Best Practices For Building A Multiple GPU System

Mon Sep 21, 2015 12:50 am

Tutor wrote:
philliplakis wrote:https://www.dropbox.com/s/jo50xuejys25vdk/GTX%20Titan%20780%20Ti%20Sigle%20Slot%20Mod%202.0.pdf?dl=0

There is a pdf of how to remove it, It was sent to me from the guy who was selling single slot brackets just incase anyone wanted to know...

Thanks,

I'll be using this guide in the future.

I have network question hoping you could shed some light on.
I haven't networked more than 2 computers before, and i used direct ethernet between my macs which was simple enough,

My query is, can i have a network "daisy chained" for example, One port from my mac into another mac then from that mac to another.. I've attached a diagram as I'm a prob confusing...

Will they all communicate to each other?

Mon Sep 21, 2015 2:18 am

philliplakis wrote:
Tutor wrote:
philliplakis wrote:https://www.dropbox.com/s/jo50xuejys25v ... 0.pdf?dl=0

There is a pdf of how to remove it, It was sent to me from the guy who was selling single slot brackets just incase anyone wanted to know...

Thanks,

I'll be using this guide in the future.

I have network question hoping you could shed some light on.
I haven't networked more than 2 computers before, and i used direct ethernet between my macs which was simple enough,

My query is, can i have a network "daisy chained" for example, One port from my mac into another mac then from that mac to another.. I've attached a diagram as I'm a prob confusing...

Will they all communicate to each other?

Like you, I haven't networked by direct connection more than two of my MacPros. I've also done it with two of my Windows computers and, separately, with a MacPro directly connected to a Windows computer. I recommend that you go ahead and try networking all four of them (there's little to risk of loss, except for your time), using the information set forth here [ http://www.techrepublic.com/blog/apple- ... connected/ ] to resolve any issues.

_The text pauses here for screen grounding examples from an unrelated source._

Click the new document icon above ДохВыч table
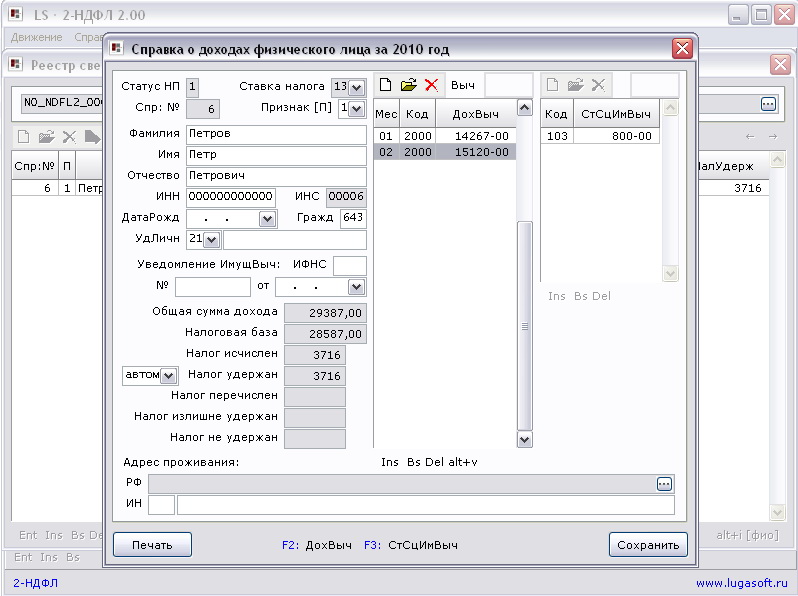The height and width of the screenshot is (596, 798). pyautogui.click(x=386, y=85)
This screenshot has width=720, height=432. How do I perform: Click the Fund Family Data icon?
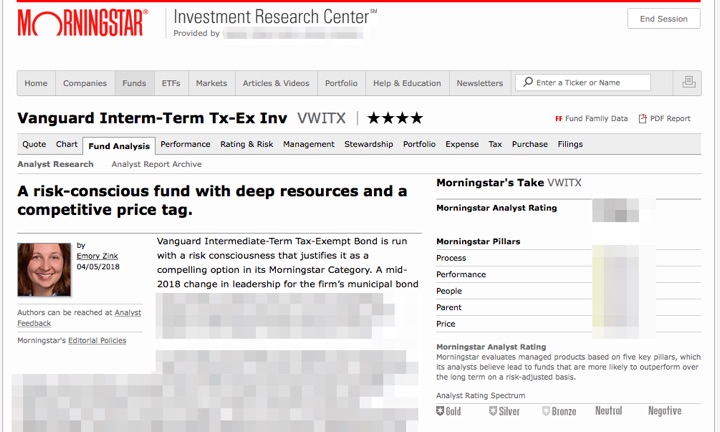pos(559,119)
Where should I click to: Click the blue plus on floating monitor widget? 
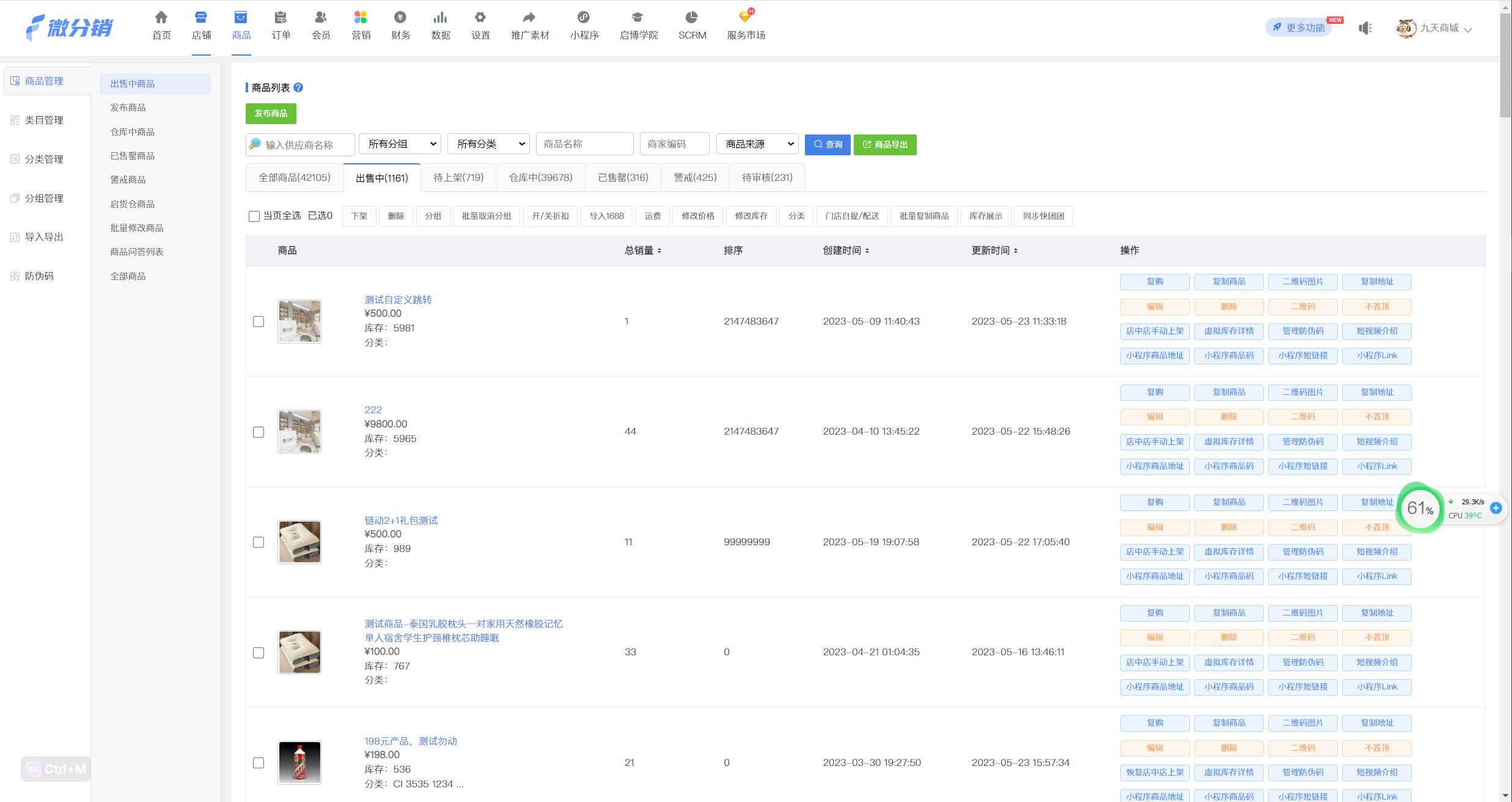pos(1496,508)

Please let me know whether it works and how it works best. I'm curious because I have four MacPros also [3x2007 MacPros and 1x2009->2010/12 MacPro] and intend to soon put them all, for the first time, in the same work area. Maybe I'll then give it a try.

Tue Sep 22, 2015 10:19 am

Hi,

short update, got my amfeltec gpu splitter yesterday, if i put the splitter into my supermicro board, i can use only 5 titan x cards. with the 6 attached the board does not start.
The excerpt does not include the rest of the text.